(EXERCISE): Output the lines from the one containing "Select cell containing 丸山１丁目" through the last line of the material below, exactly; please do not include pictures.

[[ AVAILABLE DATA, beginning ]]

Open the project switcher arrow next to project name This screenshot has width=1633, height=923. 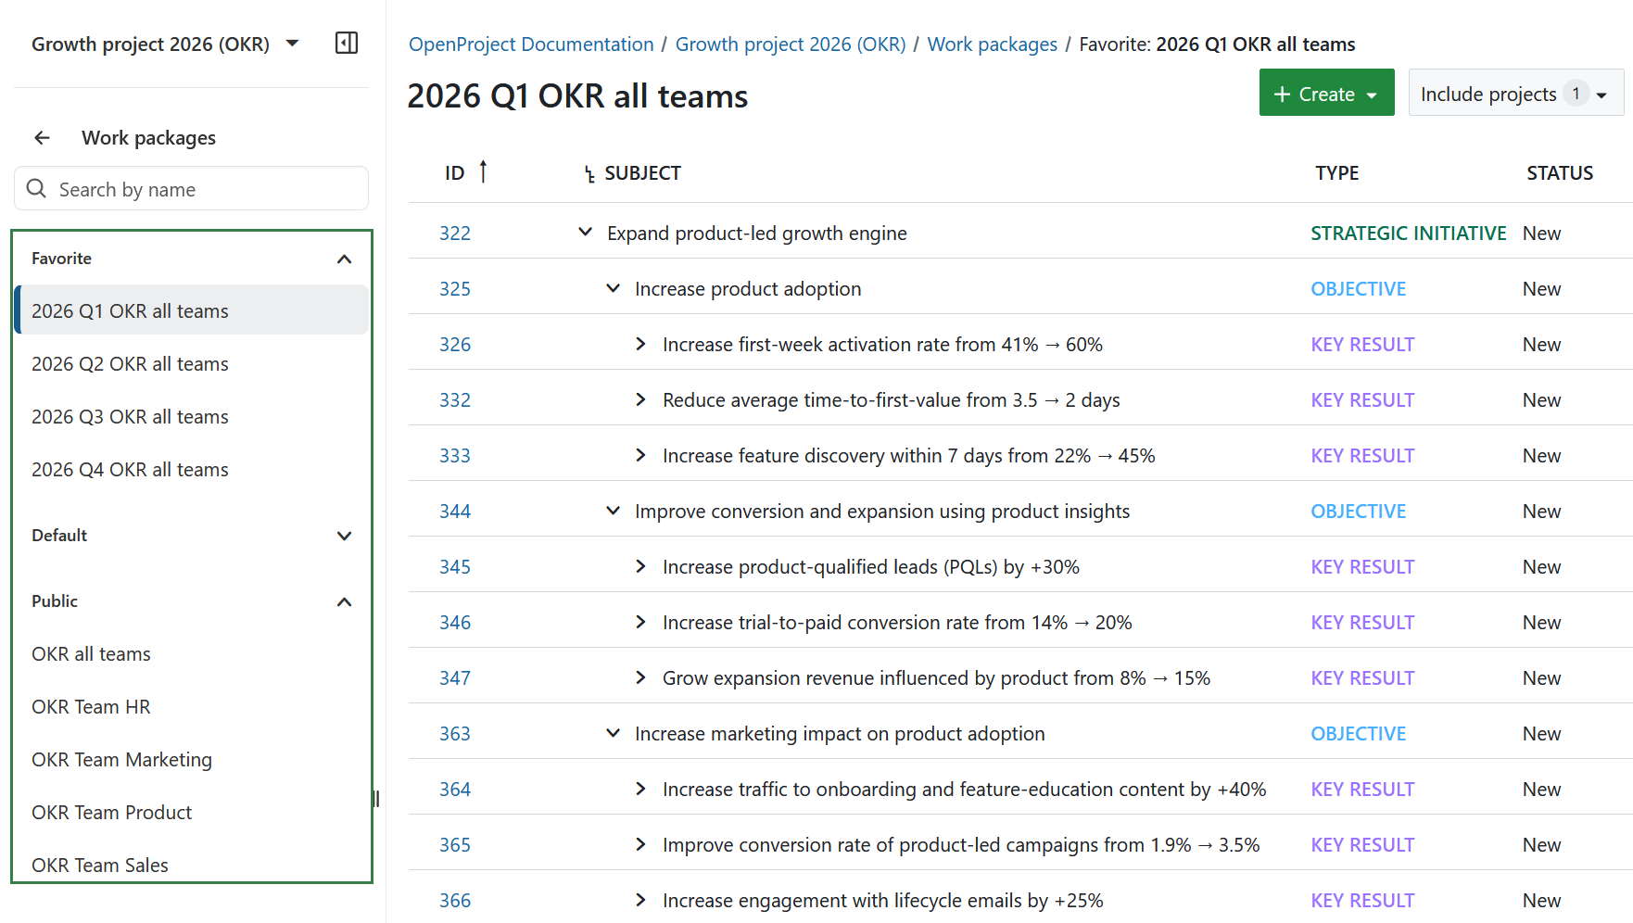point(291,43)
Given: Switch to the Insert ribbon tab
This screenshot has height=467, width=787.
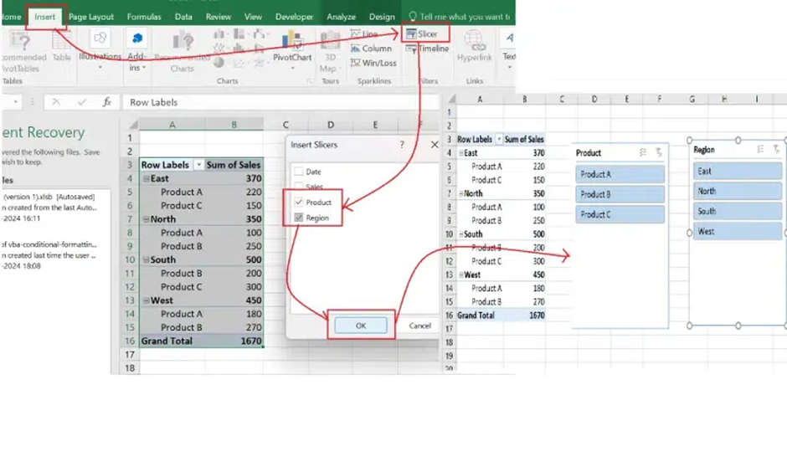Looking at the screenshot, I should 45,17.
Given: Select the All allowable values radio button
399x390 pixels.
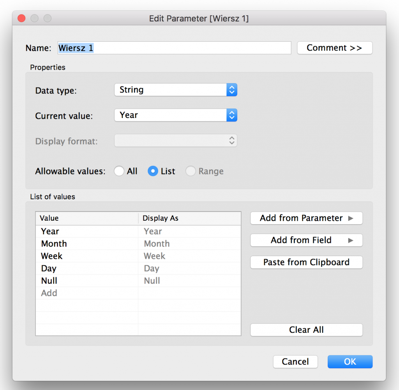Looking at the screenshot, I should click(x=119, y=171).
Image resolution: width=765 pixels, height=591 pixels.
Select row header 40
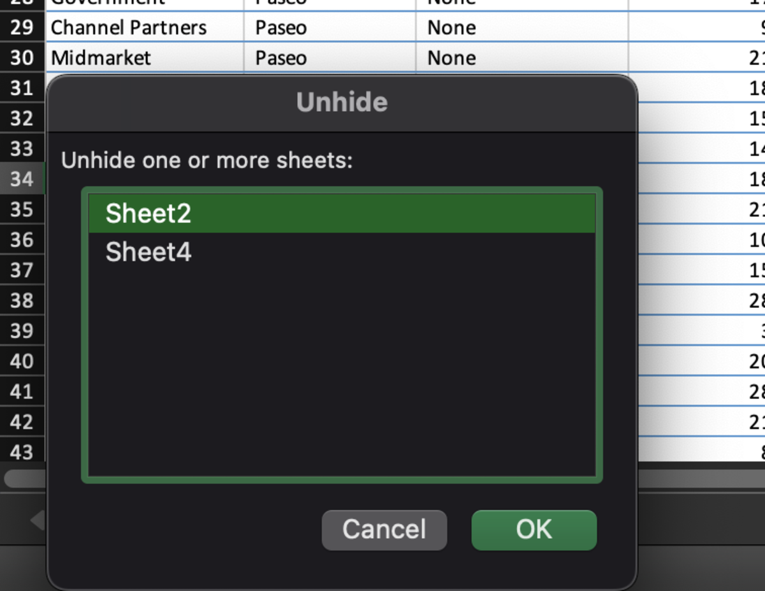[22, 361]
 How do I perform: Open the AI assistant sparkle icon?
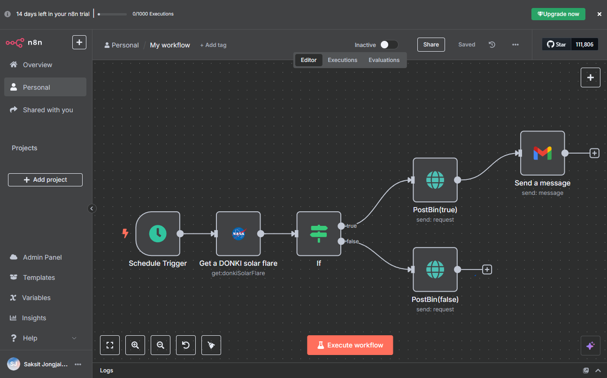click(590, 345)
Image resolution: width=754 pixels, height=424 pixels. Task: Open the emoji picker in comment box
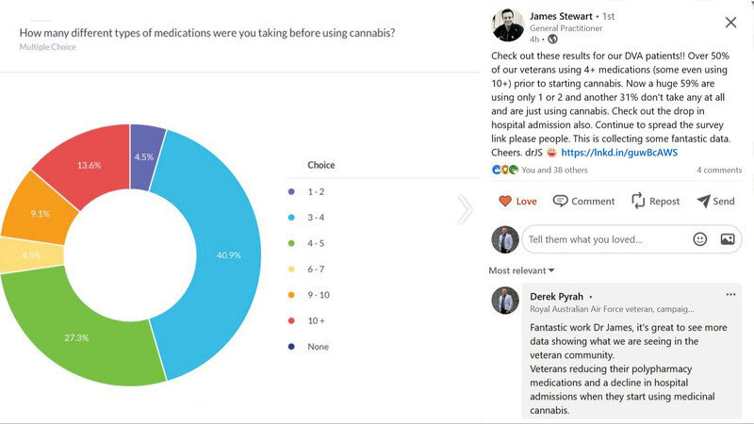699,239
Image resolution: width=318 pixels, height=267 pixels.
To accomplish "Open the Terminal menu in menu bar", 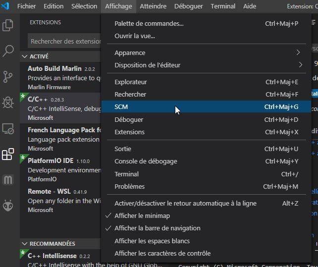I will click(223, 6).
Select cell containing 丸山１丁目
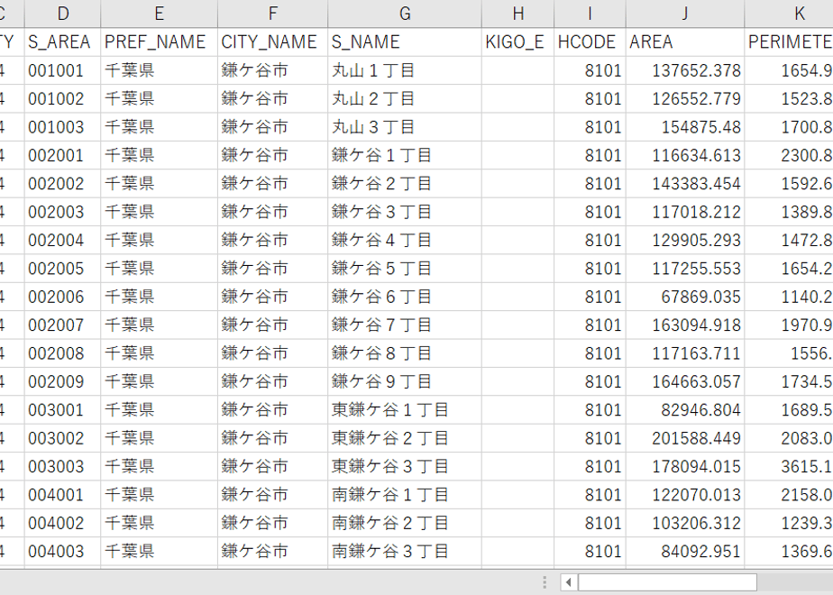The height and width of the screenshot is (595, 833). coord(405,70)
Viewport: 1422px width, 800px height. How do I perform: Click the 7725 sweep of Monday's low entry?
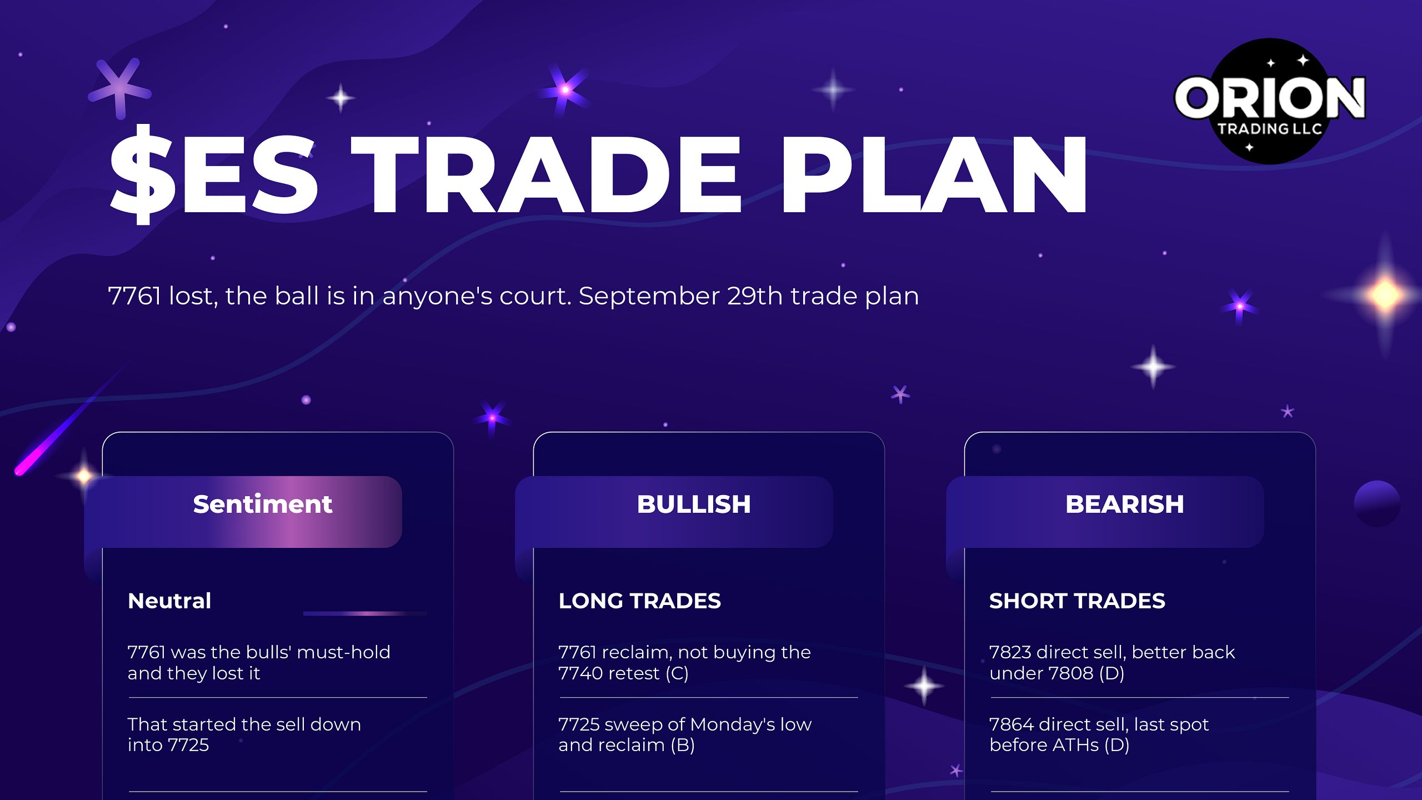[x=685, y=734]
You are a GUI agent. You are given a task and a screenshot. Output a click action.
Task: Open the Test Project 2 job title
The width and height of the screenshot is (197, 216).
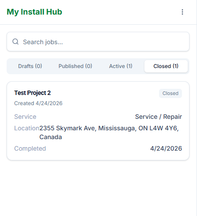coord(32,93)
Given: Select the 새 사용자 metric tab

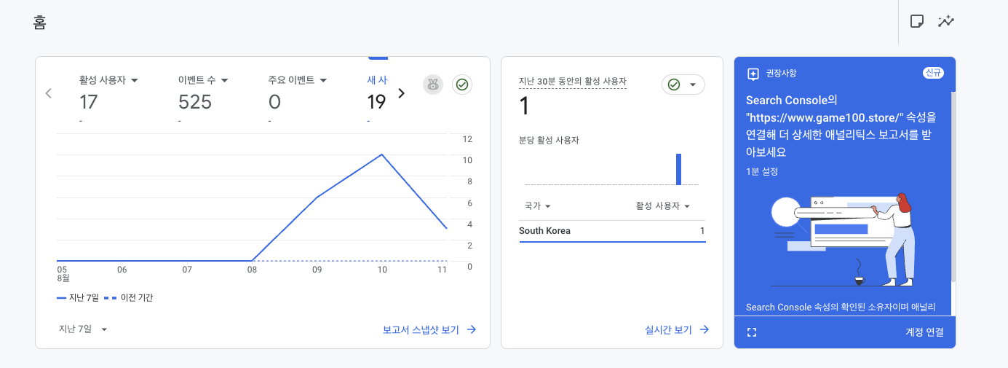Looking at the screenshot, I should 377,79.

[[ AVAILABLE DATA, end ]]

(RESULT BELOW):
Select cell containing 丸山１丁目
The height and width of the screenshot is (595, 833). coord(405,70)
Viewport: 1422px width, 800px height. How do I perform: Click the 7725 sweep of Monday's low entry?
[x=685, y=734]
You are a GUI agent. You are given a task and a screenshot. Output a click action.
Task: Open the Test Project 2 job title
The width and height of the screenshot is (197, 216).
coord(32,93)
Given: Select the 새 사용자 metric tab

Looking at the screenshot, I should 377,79.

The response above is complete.